そこは、電話のベル音と怒号が飛び交う、現代の最前線基地だった。
「はい、リストの上から順に電話しろ! ノルマは一日300件! アポが取れるまで受話器を置くな!」
課長の檄が飛ぶ。
配属された勇(司馬懿)たちの最初の任務は、名簿業者から買い叩いたリストへの無差別爆撃――「テレアポ(テレフォン・アポイントメント)」だった。

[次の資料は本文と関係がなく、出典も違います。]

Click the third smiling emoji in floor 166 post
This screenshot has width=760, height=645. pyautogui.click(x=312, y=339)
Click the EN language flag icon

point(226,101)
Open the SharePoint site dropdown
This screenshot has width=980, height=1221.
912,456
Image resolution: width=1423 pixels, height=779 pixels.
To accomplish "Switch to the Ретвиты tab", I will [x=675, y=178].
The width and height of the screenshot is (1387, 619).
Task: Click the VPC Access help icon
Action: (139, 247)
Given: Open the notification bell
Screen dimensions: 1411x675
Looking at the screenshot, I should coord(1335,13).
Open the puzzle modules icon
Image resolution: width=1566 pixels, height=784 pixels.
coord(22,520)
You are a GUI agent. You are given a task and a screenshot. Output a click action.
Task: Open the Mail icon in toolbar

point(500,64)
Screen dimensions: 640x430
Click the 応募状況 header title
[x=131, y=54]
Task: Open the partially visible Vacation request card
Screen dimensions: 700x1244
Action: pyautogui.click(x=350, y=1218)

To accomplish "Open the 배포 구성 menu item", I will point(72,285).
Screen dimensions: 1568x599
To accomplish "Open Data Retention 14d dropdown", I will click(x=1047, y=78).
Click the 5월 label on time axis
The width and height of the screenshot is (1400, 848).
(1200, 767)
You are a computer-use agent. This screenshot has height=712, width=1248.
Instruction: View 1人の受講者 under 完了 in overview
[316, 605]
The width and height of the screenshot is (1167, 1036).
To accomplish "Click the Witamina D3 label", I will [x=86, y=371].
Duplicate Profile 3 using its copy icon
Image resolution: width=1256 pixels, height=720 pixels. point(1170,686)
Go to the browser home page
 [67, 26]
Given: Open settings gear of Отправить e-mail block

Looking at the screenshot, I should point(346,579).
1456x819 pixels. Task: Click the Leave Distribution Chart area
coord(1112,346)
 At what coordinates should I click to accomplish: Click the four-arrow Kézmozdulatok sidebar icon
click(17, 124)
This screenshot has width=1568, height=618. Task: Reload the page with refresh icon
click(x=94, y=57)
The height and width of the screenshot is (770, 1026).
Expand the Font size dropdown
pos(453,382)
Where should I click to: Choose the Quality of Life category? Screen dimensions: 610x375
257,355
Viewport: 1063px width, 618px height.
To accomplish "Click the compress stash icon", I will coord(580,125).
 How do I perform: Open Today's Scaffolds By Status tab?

「もしもし! 私、ウェイソルの剛田と申しますがッ! 新規事業のごあんな……あ、切れた」
「あ、あの、担当者様はいらっしゃいますでしょうか……え、ガチャ? ひぃぃ……」
開始から1時間。
フロアは死屍累々の様相を呈していた。
剛田はその大声が災いして「うるさい!」と怒鳴られ、早川はメンタルが弱すぎて「ガチャ切り」の音を聞くたびに寿命を縮めている。
「いらない」「二度とかけてくるな」「警察呼ぶぞ」。
受話器の向こうから放たれる罵倒は、見えない矢となって新兵たちの心を貫いていた。
だが、勇だけは違った。
彼はまだ一件も電話をかけず、モニターに映るリストと、時計を交互に睨んでいた。
(無闇に矢を放つのは下策。……敵(相手)の城門が開く刻を見極めよ)
勇は、周囲の社員が玉砕する様子を観察し、データを収集していた。
・受付の女性の声色が不機嫌になる時間帯。
・「担当者は不在」と言われる確率が高い業種。
・保留音が長い企業は、指揮系統が混乱している証拠。
そして、時計の針が14時15分を回った瞬間。
勇の手が動いた。
(……今だ)
勇はリストにある中堅メーカーの番号をプッシュした。
「お世話になっております。ウェイソルの司馬です。……ええ、先日送付させていただいた資料の件で、部長の〇〇様はいらっしゃいますか?」
勇の声は、低く、落ち着いており、そして妙に「既知の間柄」を装っていた。
受付嬢が一瞬怯む気配がする。
『あ、はい……少々お待ちください』
この時間帯。昼食後の眠気と、午後の定例会議が終わった直後のエアポケット。
人間の判断力が最も鈍り、つい「繋いでしまう」魔の時間帯だ。
『お電話代わりました、〇〇ですが』
部長が出た。
敵将のお出ましだ。ここからは、コンマ一秒の心理戦。
「〇〇部長、突然の非礼をお詫びします。実は御社の『中期経営計画』を拝見し、重大な機会損失が生じている可能性に気づきまして……どうしても、貴殿にだけお伝えしたかったのです」
「……機会損失だと?」
勇は「売り込み」はしない。「警告」をするのだ。
危機感を煽り、相手の喉元にナイフを突きつける。
そして、一拍置いてから、甘い蜜を垂らす。
「ですが、弊社のソリューションで、その損失を利益に転換できます。……来週の水曜14時、15分だけお時間をいただけますか? 貴殿の決断一つで、御社の今期数字が変わります」
沈黙。
電話線の向こうで、敵将が迷っている気配。
勇は畳み掛けることなく、無言の圧力で待つ。
「……わかった。来たまえ」
「感謝します。では」
カチャリ。
通話時間、わずか45秒。
アポイント獲得。
「す、すげぇ……」
隣で見ていた剛田が口を開けたまま固まっている。
「なんで勇だけ、ガチャ切りされないんだよ!?」
勇は冷ややかに答えた。
「矢を乱射するな。風を読み、敵の盾(受付)の隙間を狙い、将(決裁者)の眉間を射抜く。……これぞ、弓兵の極意だ」
その後も、勇は神算鬼謀のタイミングで電話をかけ続けた。
16時30分、夕方の忙殺タイムに入る直前の隙。
17時50分、定時直前の「早く仕事を片付けたい」心理を突くショートトーク。
夕方。
勇の成績は「コール数30件、アポ獲得10件」。
驚異のアポ率3割越え。
「声枯れるまで」叫んでいた剛田たちはアポゼロ。
勇は、喉飴(龍角散)を一粒口に放り込み、涼しい顔で日報を書き始めた。
声など枯らさずとも、敵は落ちるのだ。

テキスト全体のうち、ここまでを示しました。